PROVIDED ENTRIES →

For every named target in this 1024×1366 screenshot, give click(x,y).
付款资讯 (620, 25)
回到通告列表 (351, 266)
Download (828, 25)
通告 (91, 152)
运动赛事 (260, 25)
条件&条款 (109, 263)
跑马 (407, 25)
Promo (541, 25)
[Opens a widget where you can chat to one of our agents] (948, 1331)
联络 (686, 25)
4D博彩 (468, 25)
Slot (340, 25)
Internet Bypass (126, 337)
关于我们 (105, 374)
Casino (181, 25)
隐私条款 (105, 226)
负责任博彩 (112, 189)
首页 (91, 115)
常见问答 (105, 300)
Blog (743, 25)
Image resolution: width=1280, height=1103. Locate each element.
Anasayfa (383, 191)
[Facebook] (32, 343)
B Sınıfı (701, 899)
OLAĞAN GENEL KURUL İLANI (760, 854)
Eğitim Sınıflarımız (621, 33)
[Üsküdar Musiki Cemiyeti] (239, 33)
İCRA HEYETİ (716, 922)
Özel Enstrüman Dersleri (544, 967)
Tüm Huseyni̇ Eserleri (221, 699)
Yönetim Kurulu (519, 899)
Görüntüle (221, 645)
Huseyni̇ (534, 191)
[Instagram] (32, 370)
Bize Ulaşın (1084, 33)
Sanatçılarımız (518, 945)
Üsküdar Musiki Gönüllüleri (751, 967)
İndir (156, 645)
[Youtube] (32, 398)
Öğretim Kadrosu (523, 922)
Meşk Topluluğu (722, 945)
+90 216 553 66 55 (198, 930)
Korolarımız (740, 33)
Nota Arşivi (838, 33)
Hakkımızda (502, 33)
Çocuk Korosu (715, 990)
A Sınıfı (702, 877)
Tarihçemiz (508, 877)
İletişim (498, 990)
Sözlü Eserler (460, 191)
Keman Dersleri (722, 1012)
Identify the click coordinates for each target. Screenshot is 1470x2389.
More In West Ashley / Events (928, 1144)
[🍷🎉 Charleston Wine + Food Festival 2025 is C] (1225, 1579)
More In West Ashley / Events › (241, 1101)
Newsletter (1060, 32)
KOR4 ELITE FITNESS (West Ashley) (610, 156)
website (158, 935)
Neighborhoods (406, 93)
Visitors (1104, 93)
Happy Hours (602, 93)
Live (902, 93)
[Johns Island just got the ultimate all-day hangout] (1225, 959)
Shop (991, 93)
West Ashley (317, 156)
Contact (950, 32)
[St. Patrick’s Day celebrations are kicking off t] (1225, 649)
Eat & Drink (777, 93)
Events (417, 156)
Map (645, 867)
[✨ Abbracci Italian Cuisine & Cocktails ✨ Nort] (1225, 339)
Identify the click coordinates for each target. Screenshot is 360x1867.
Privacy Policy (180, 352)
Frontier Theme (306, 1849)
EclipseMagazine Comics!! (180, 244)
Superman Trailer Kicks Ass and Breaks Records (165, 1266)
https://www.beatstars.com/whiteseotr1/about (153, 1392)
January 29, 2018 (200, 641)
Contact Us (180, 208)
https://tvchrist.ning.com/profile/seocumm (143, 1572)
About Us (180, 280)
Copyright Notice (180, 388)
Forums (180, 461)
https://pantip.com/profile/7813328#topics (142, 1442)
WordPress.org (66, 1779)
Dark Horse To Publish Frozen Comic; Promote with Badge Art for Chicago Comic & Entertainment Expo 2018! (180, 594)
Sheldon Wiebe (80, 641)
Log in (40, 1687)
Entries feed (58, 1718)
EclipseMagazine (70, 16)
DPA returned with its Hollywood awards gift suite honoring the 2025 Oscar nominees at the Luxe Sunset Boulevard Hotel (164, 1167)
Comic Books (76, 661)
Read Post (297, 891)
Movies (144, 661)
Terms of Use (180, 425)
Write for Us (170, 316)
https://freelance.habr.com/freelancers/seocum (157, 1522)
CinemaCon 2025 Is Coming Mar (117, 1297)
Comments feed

BRIEF → Each line above is to be set down again verbatim.

RESPONSE TO THE EXERCISE →
For every named target in this 1024×1366 screenshot, give click(x,y).
付款资讯 (620, 25)
回到通告列表 (351, 266)
Download (828, 25)
通告 (91, 152)
运动赛事 (260, 25)
条件&条款 (109, 263)
跑马 (407, 25)
Promo (541, 25)
[Opens a widget where you can chat to one of our agents] (948, 1331)
联络 (686, 25)
4D博彩 (468, 25)
Slot (340, 25)
Internet Bypass (126, 337)
关于我们 (105, 374)
Casino (181, 25)
隐私条款 (105, 226)
负责任博彩 (112, 189)
首页 (91, 115)
常见问答 (105, 300)
Blog (743, 25)
Image resolution: width=1280, height=1103. Locate each element.
Anasayfa (383, 191)
[Facebook] (32, 343)
B Sınıfı (701, 899)
OLAĞAN GENEL KURUL İLANI (760, 854)
Eğitim Sınıflarımız (621, 33)
[Üsküdar Musiki Cemiyeti] (239, 33)
İCRA HEYETİ (716, 922)
Özel Enstrüman Dersleri (544, 967)
Tüm Huseyni̇ Eserleri (221, 699)
Yönetim Kurulu (519, 899)
Görüntüle (221, 645)
Huseyni̇ (534, 191)
[Instagram] (32, 370)
Bize Ulaşın (1084, 33)
Sanatçılarımız (518, 945)
Üsküdar Musiki Gönüllüleri (751, 967)
İndir (156, 645)
[Youtube] (32, 398)
Öğretim Kadrosu (523, 922)
Meşk Topluluğu (722, 945)
+90 216 553 66 55 (198, 930)
Korolarımız (740, 33)
Nota Arşivi (838, 33)
Hakkımızda (502, 33)
Çocuk Korosu (715, 990)
A Sınıfı (702, 877)
Tarihçemiz (508, 877)
İletişim (498, 990)
Sözlü Eserler (460, 191)
Keman Dersleri (722, 1012)
Identify the click coordinates for each target. Screenshot is 1470x2389.
More In West Ashley / Events (928, 1144)
[🍷🎉 Charleston Wine + Food Festival 2025 is C] (1225, 1579)
More In West Ashley / Events › (241, 1101)
Newsletter (1060, 32)
KOR4 ELITE FITNESS (West Ashley) (610, 156)
website (158, 935)
Neighborhoods (406, 93)
Visitors (1104, 93)
Happy Hours (602, 93)
Live (902, 93)
[Johns Island just got the ultimate all-day hangout] (1225, 959)
Shop (991, 93)
West Ashley (317, 156)
Contact (950, 32)
[St. Patrick’s Day celebrations are kicking off t] (1225, 649)
Eat & Drink (777, 93)
Events (417, 156)
Map (645, 867)
[✨ Abbracci Italian Cuisine & Cocktails ✨ Nort] (1225, 339)
Identify the click coordinates for each target. Screenshot is 360x1867.
Privacy Policy (180, 352)
Frontier Theme (306, 1849)
EclipseMagazine Comics!! (180, 244)
Superman Trailer Kicks Ass and Breaks Records (165, 1266)
https://www.beatstars.com/whiteseotr1/about (153, 1392)
January 29, 2018 (200, 641)
Contact Us (180, 208)
https://tvchrist.ning.com/profile/seocumm (143, 1572)
About Us (180, 280)
Copyright Notice (180, 388)
Forums (180, 461)
https://pantip.com/profile/7813328#topics (142, 1442)
WordPress.org (66, 1779)
Dark Horse To Publish Frozen Comic; Promote with Badge Art for Chicago Comic & Entertainment Expo 2018! (180, 594)
Sheldon Wiebe (80, 641)
Log in (40, 1687)
Entries feed (58, 1718)
EclipseMagazine (70, 16)
DPA returned with its Hollywood awards gift suite honoring the 2025 Oscar nominees at the Luxe Sunset Boulevard Hotel (164, 1167)
Comic Books (76, 661)
Read Post (297, 891)
Movies (144, 661)
Terms of Use (180, 425)
Write for Us (170, 316)
https://freelance.habr.com/freelancers/seocum (157, 1522)
CinemaCon 2025 Is Coming Mar (117, 1297)
Comments feed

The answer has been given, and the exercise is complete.